## BEGIN EXTRACTED INFORMATION

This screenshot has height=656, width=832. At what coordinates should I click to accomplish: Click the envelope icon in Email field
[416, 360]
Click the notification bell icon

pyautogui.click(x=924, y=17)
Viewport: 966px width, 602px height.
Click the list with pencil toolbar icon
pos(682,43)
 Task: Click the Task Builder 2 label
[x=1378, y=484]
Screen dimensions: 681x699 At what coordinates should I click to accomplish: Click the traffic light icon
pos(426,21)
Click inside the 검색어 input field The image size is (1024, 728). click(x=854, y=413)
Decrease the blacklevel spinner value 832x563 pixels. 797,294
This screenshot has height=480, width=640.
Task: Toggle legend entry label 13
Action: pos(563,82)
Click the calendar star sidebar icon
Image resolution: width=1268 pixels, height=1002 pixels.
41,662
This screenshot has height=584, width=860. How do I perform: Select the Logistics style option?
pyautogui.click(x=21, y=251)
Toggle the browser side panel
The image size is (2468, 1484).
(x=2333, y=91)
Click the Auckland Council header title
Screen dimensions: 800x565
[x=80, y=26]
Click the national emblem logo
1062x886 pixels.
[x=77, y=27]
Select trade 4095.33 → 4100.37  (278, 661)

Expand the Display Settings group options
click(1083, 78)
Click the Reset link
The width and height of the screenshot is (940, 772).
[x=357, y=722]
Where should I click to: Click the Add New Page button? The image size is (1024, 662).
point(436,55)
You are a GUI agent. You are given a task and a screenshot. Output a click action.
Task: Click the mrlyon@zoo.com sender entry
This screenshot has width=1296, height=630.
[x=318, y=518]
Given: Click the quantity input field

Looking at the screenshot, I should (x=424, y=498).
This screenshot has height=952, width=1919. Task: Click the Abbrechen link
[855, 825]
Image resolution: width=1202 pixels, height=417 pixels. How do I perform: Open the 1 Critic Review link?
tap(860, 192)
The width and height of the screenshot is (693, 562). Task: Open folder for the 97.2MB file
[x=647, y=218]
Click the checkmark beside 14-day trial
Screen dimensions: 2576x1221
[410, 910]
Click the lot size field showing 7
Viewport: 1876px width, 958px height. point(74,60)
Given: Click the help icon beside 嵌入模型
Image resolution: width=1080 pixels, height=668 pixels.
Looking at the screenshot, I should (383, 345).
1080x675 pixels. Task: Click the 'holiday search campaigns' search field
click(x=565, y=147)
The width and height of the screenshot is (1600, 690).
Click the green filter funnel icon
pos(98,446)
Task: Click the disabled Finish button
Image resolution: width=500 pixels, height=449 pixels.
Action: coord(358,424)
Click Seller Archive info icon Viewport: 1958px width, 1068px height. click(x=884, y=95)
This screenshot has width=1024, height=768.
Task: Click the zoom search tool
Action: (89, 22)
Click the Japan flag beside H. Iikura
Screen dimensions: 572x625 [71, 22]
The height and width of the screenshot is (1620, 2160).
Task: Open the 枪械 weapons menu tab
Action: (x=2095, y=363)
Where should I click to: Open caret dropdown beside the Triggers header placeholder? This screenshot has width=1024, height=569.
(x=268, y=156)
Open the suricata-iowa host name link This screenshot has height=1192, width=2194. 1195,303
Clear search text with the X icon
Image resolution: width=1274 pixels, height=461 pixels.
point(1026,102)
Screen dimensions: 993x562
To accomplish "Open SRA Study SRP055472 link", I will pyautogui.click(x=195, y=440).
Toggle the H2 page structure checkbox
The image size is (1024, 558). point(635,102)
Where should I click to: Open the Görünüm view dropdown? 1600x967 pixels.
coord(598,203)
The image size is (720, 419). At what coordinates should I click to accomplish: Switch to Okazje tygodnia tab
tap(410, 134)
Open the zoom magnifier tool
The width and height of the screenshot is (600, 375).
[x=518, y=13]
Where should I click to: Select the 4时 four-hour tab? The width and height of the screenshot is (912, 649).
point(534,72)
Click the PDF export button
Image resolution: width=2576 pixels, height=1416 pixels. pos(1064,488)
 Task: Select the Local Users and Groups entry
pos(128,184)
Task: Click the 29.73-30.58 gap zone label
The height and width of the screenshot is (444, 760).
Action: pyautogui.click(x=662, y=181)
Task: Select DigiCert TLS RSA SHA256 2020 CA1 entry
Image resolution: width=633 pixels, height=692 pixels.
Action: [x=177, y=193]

## END EXTRACTED INFORMATION

THE PROBLEM
Take the lines from the one containing "Screen dimensions: 681x699" through the one containing "[x=318, y=518]", swap every "Screen dimensions" for "Screen size", and write out only those lines, otherwise unchanged.

TASK SOLUTION
Screen size: 681x699 At what coordinates should I click to accomplish: Click the traffic light icon
pos(426,21)
Click inside the 검색어 input field The image size is (1024, 728). click(x=854, y=413)
Decrease the blacklevel spinner value 832x563 pixels. 797,294
This screenshot has height=480, width=640.
Task: Toggle legend entry label 13
Action: pos(563,82)
Click the calendar star sidebar icon
Image resolution: width=1268 pixels, height=1002 pixels.
41,662
This screenshot has height=584, width=860. How do I perform: Select the Logistics style option?
pyautogui.click(x=21, y=251)
Toggle the browser side panel
The image size is (2468, 1484).
(x=2333, y=91)
Click the Auckland Council header title
Screen size: 800x565
[x=80, y=26]
Click the national emblem logo
1062x886 pixels.
[x=77, y=27]
Select trade 4095.33 → 4100.37  (278, 661)

Expand the Display Settings group options
click(1083, 78)
Click the Reset link
The width and height of the screenshot is (940, 772).
[x=357, y=722]
Where should I click to: Click the Add New Page button? The image size is (1024, 662).
point(436,55)
You are a GUI agent. You are given a task and a screenshot. Output a click action.
Task: Click the mrlyon@zoo.com sender entry
This screenshot has width=1296, height=630.
[x=318, y=518]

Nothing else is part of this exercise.